Without adding anything, give again the lines from the one holding "Given: Select the Connect Social tab" through the final line of the records, exactly, with both ends included and pictures dropped.
[[ Dataset excerpts, beginning ]]
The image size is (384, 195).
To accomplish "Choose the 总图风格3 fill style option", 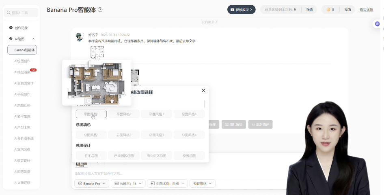I will click(x=156, y=135).
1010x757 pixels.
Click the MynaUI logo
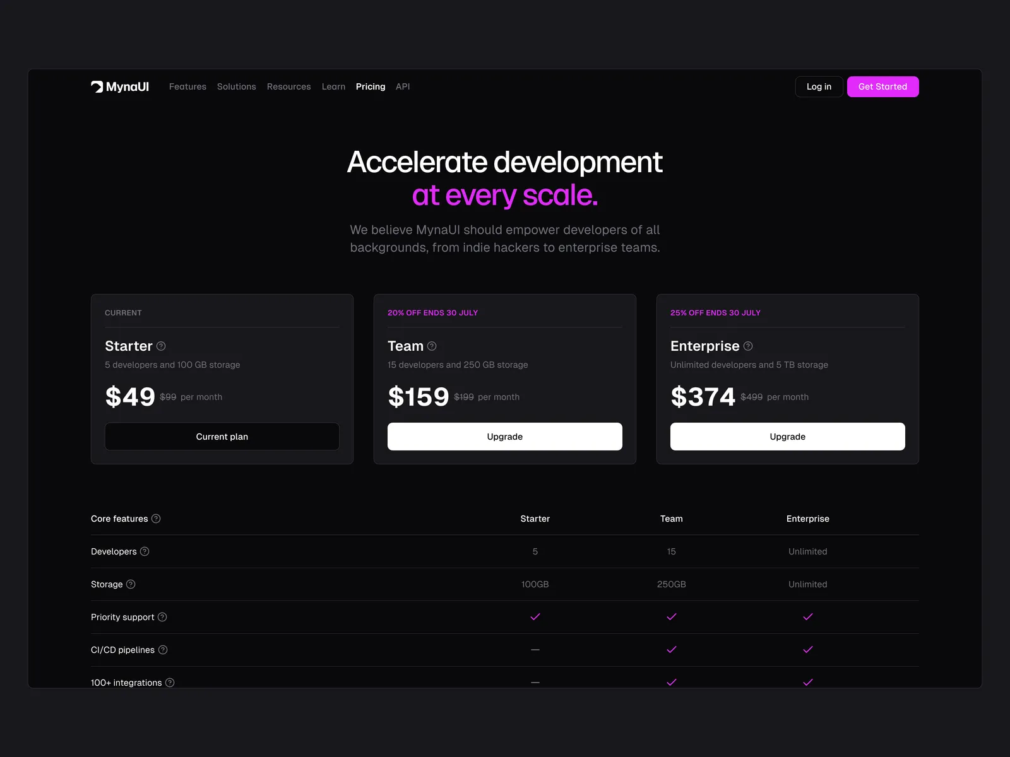click(x=120, y=87)
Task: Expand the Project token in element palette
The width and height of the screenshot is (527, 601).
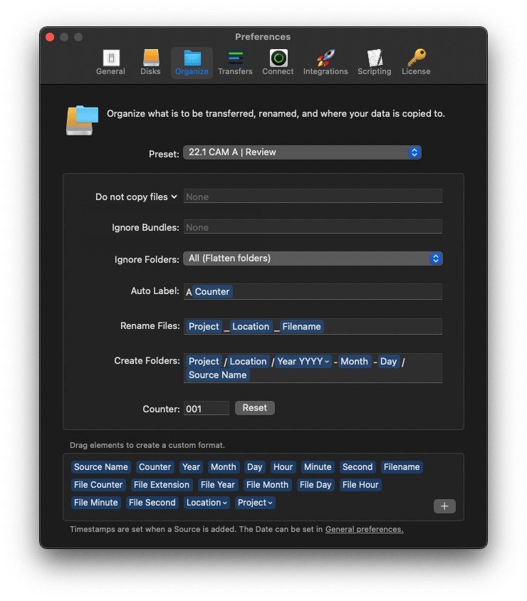Action: [x=256, y=503]
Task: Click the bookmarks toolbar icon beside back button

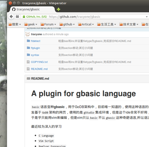Action: 18,16
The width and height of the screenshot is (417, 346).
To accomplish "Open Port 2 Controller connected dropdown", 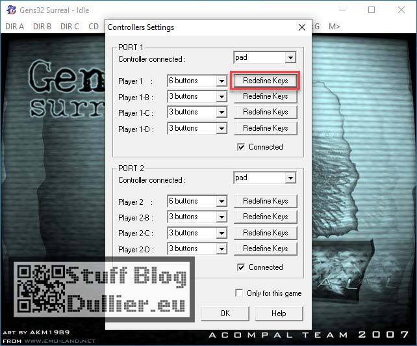I will pyautogui.click(x=290, y=178).
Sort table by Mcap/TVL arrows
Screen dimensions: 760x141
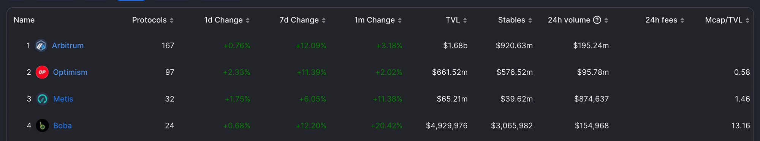tap(747, 20)
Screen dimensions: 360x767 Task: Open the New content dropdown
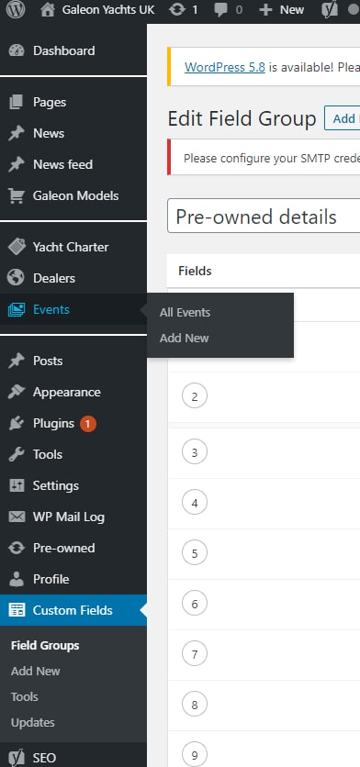(x=281, y=10)
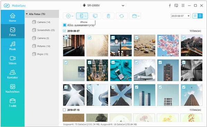Open Nachrichten messages section

[x=12, y=89]
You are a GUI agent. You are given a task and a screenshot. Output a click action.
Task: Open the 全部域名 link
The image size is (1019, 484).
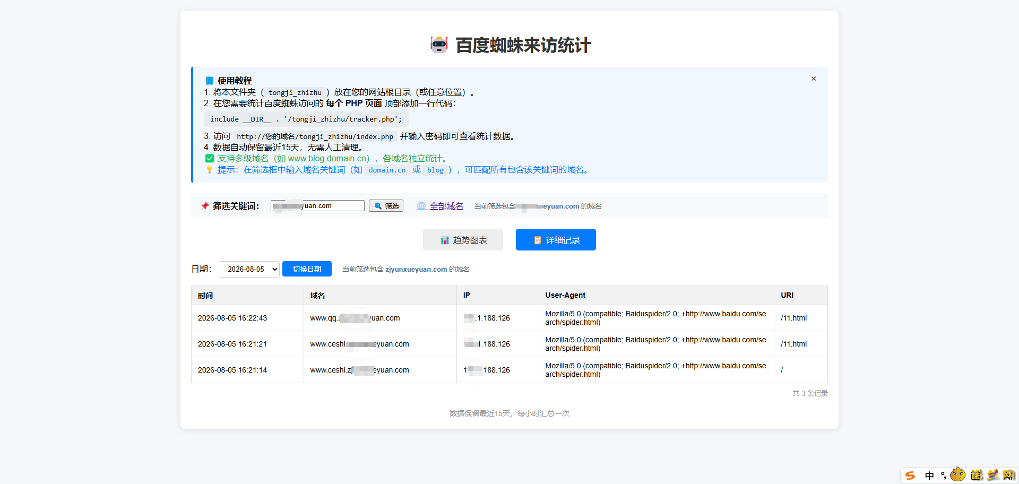446,206
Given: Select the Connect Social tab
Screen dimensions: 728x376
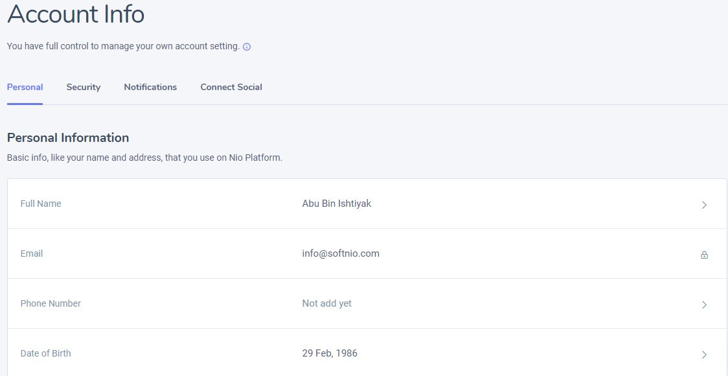Looking at the screenshot, I should (x=231, y=87).
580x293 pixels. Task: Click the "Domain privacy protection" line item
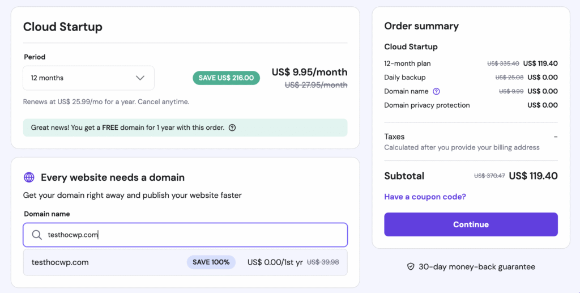tap(427, 105)
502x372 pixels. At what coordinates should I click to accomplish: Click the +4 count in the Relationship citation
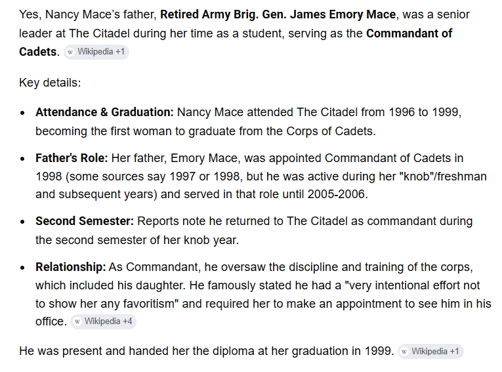(127, 321)
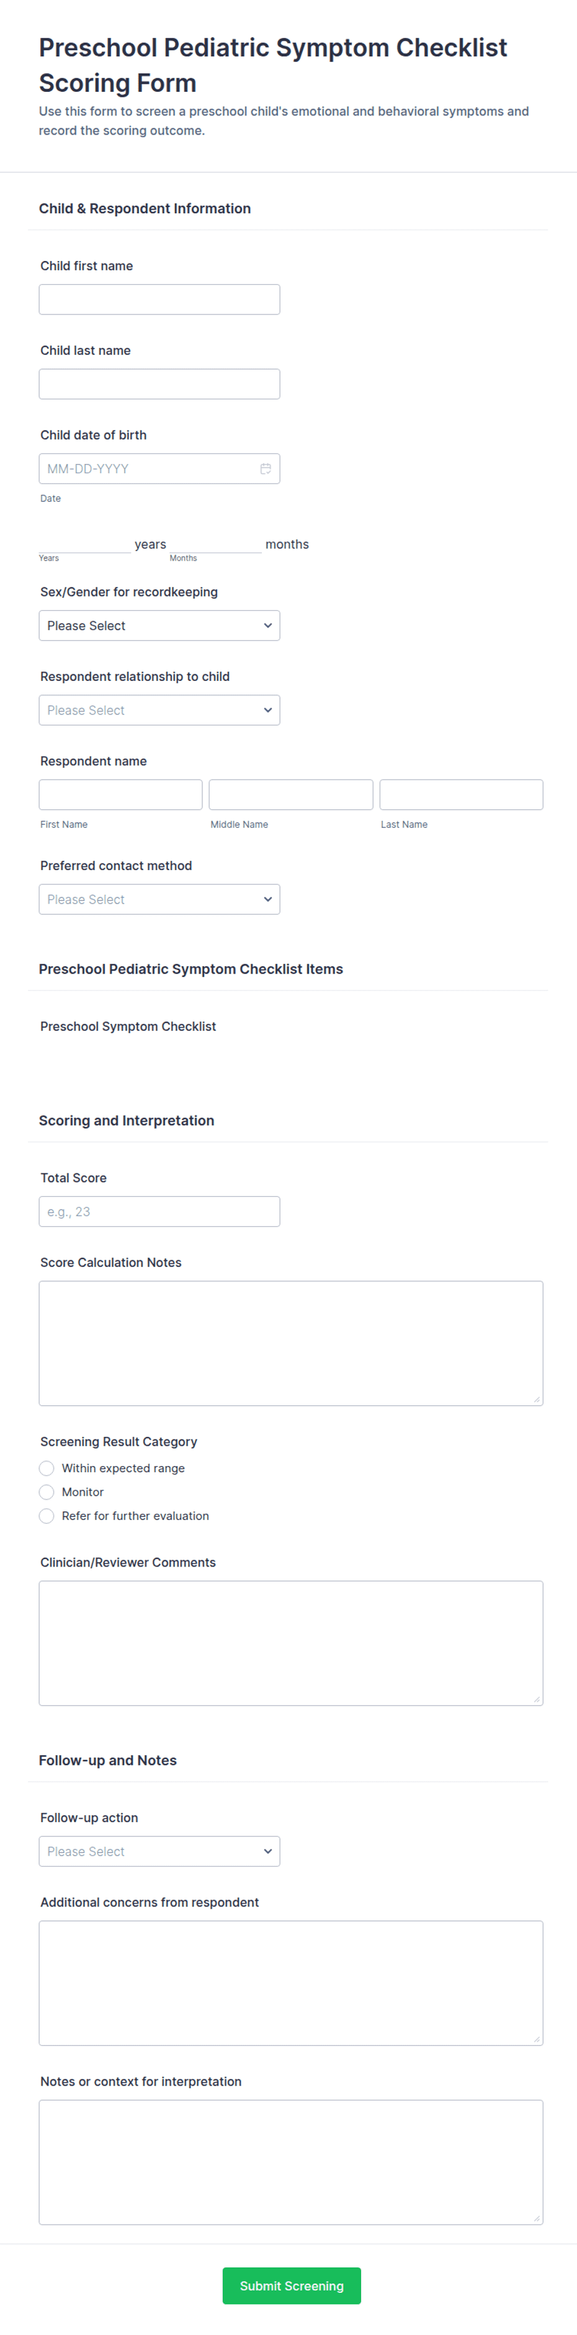The image size is (577, 2335).
Task: Choose the Monitor radio button
Action: click(x=46, y=1492)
[[ Dataset excerpts, end ]]
*Response:*
Given: Select the Connect Social tab
Screen dimensions: 728x376
Looking at the screenshot, I should (x=231, y=87).
580x293 pixels. Task: Click the "Domain privacy protection" line item
tap(427, 105)
502x372 pixels. At what coordinates should I click to accomplish: Click the +4 count in the Relationship citation
(127, 321)
The image size is (577, 2335).
Task: Choose the Monitor radio button
Action: click(x=46, y=1492)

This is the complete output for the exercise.